Build an iPad app with Sencha Touch
Create a web app that feels native on the iPad and other mobile devices, using the Sencha Touch library. Robert Douglas of mobile design specialists ribot explains how
This article originally appeared in issue 213 of .net magazine - the world's best-selling magazine for web designers and developers.
Sencha Touch is a cross-platform library aimed at next generation, touch-enabled devices. That means we can use all those years of front-end experience to build native-feeling web apps on iOS and Android devices. Plus they’ll run just lovely on your desktop WebKit-based
browsers, Chrome and Safari.
You can get the most recent build at sencha.com/products/touch/download. The documentation, examples and community are superb so get them bookmarked. The API docs are at docs.sencha.com/touch/1-1/.
So what makes it so special? Well, the folks behind Sencha (based on ExtJS) have done all the hard work for us and created a rich and extremely powerful set of tools with which to design and control your app. Features include:
1. Solid layout components including headers, menubars, popovers, panels and carousels
2. Custom events, built for mobile, including tap, double-tap, swipe and pinch
3. Hardware-accelerated transitions
4. An incredible data-powered templating system
This means you can easily create app-like layouts that have all the transitions and interactions users expect on their mobile device, with screens that update easily from your data source. You’ll see over the course of this tutorial that with basically no HTML, a smattering of CSS, and a couple of hundred lines of JavaScript (including comments) we can create something quite impressive for your iPad.

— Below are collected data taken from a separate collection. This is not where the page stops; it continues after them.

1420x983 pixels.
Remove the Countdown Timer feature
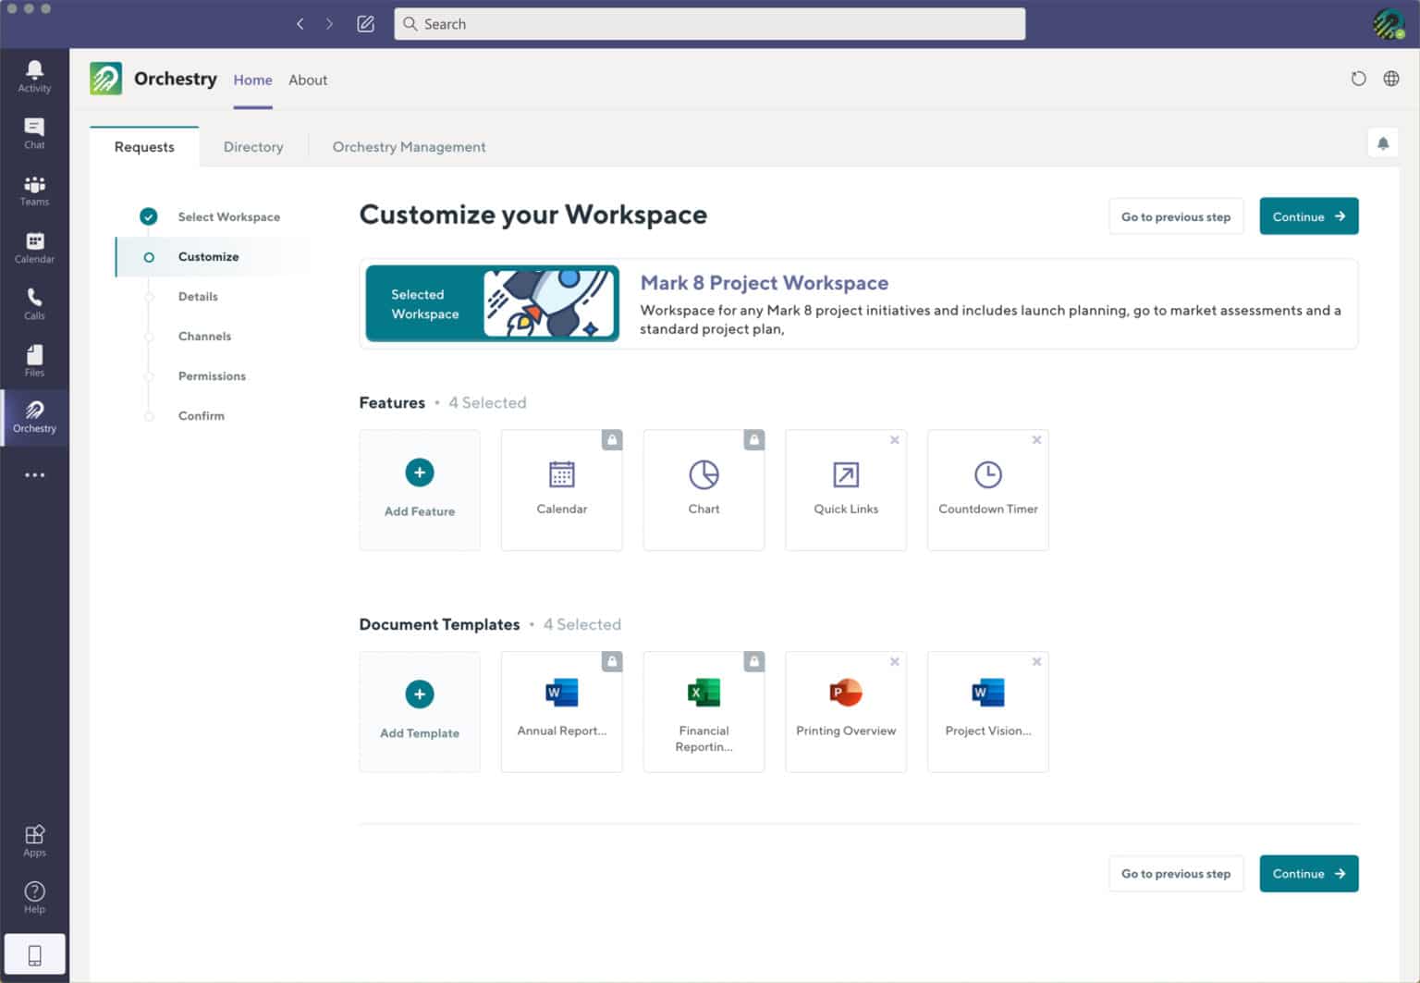coord(1036,439)
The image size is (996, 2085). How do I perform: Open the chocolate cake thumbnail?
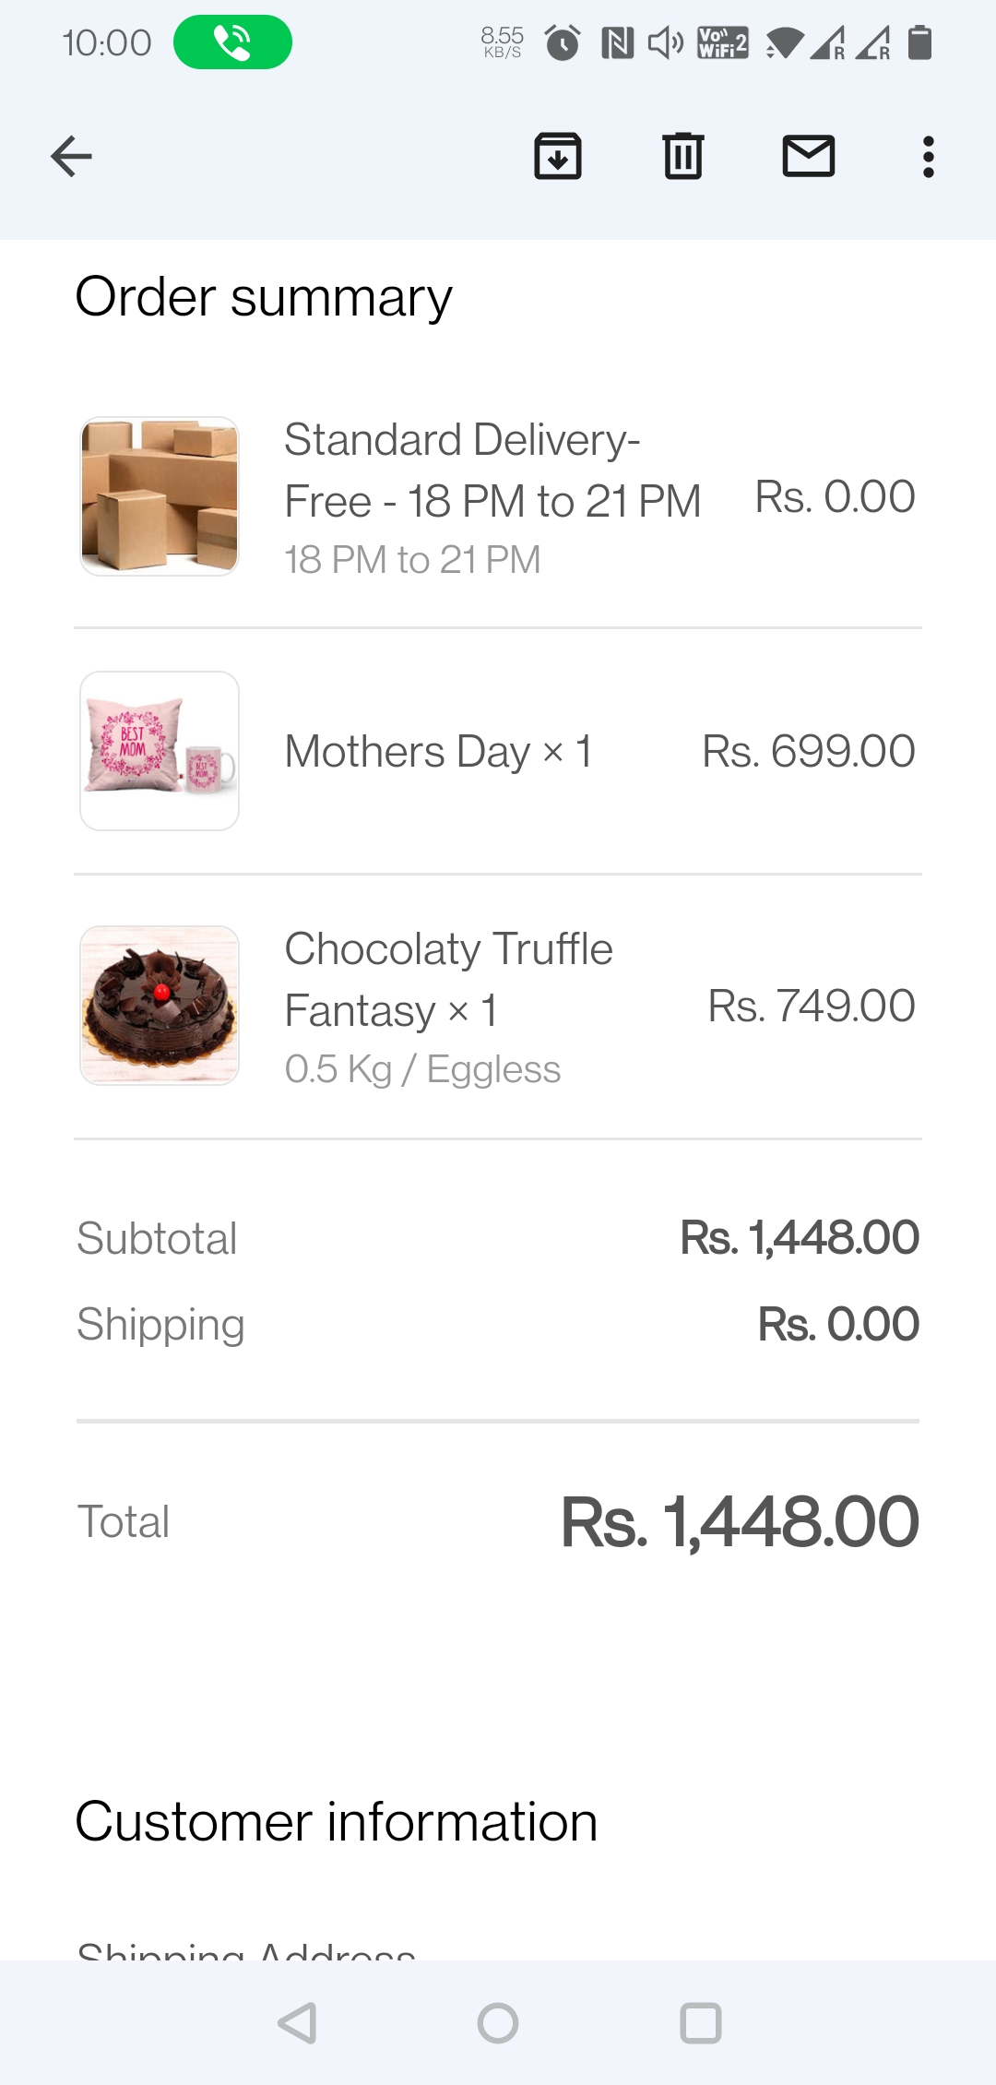pyautogui.click(x=160, y=1006)
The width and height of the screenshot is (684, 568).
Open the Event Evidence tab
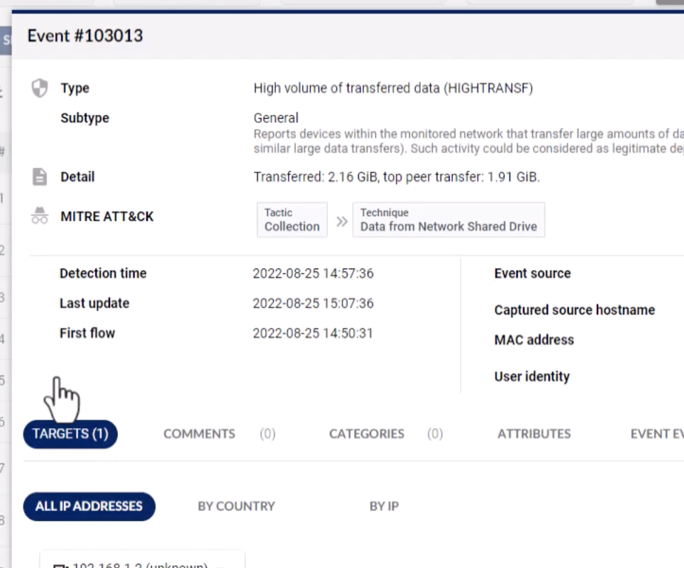click(x=656, y=434)
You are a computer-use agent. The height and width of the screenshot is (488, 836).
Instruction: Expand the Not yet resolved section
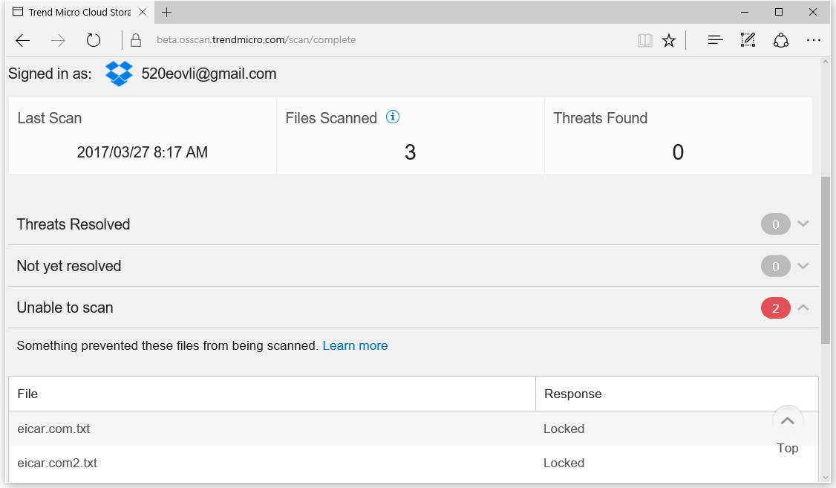[803, 265]
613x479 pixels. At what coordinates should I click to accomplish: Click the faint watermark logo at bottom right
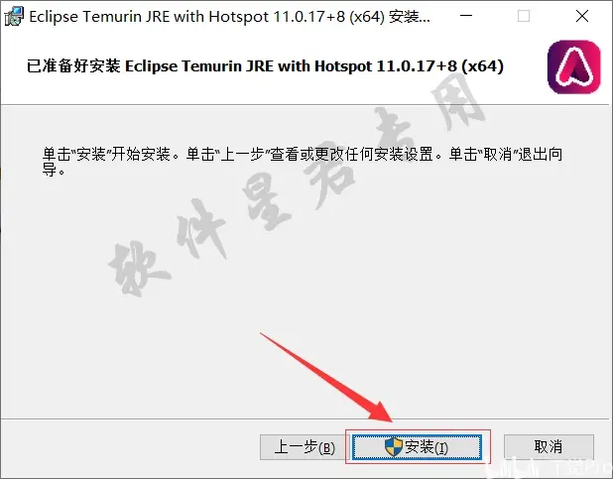[548, 468]
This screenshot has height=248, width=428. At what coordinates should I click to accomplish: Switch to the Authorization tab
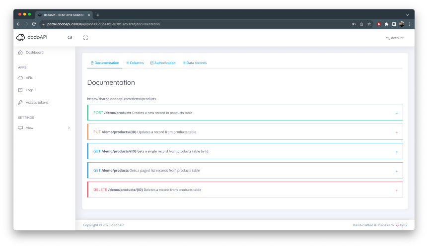pos(163,62)
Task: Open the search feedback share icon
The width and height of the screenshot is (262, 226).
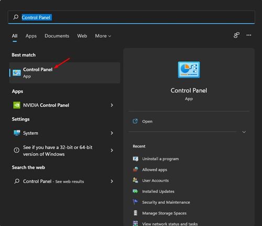Action: (236, 35)
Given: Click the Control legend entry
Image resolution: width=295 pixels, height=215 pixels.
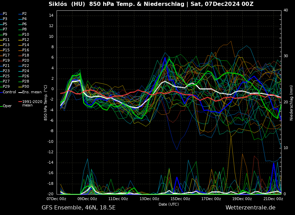Looking at the screenshot, I should (9, 92).
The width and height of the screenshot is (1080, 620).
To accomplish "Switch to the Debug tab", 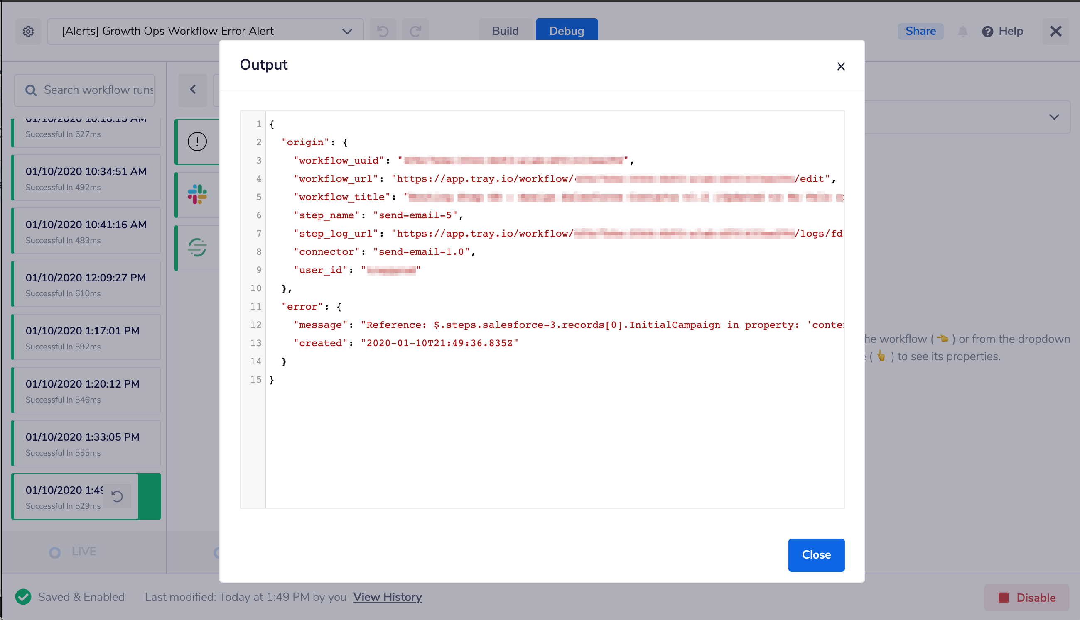I will [566, 31].
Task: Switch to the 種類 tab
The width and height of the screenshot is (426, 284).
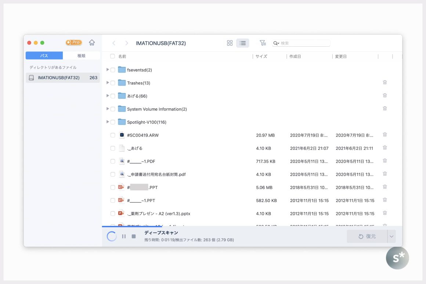Action: (81, 56)
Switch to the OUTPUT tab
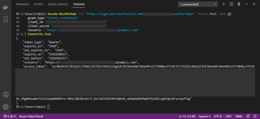The width and height of the screenshot is (260, 119). 38,4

C’est cool, non?
We’re going to create an iPad app that pulls in the latest (or random) videos from Vimeo’s lovely ‘Staff Picks’ channel and enables users to swipe through these pages of videos in a carousel and tap to watch their favourite ones in a popover. In the background we’ll make use of Sencha’s data stores and proxies so updating is dead simple. And, finally, we’ll store data locally, so we can save the state. Let’s get started...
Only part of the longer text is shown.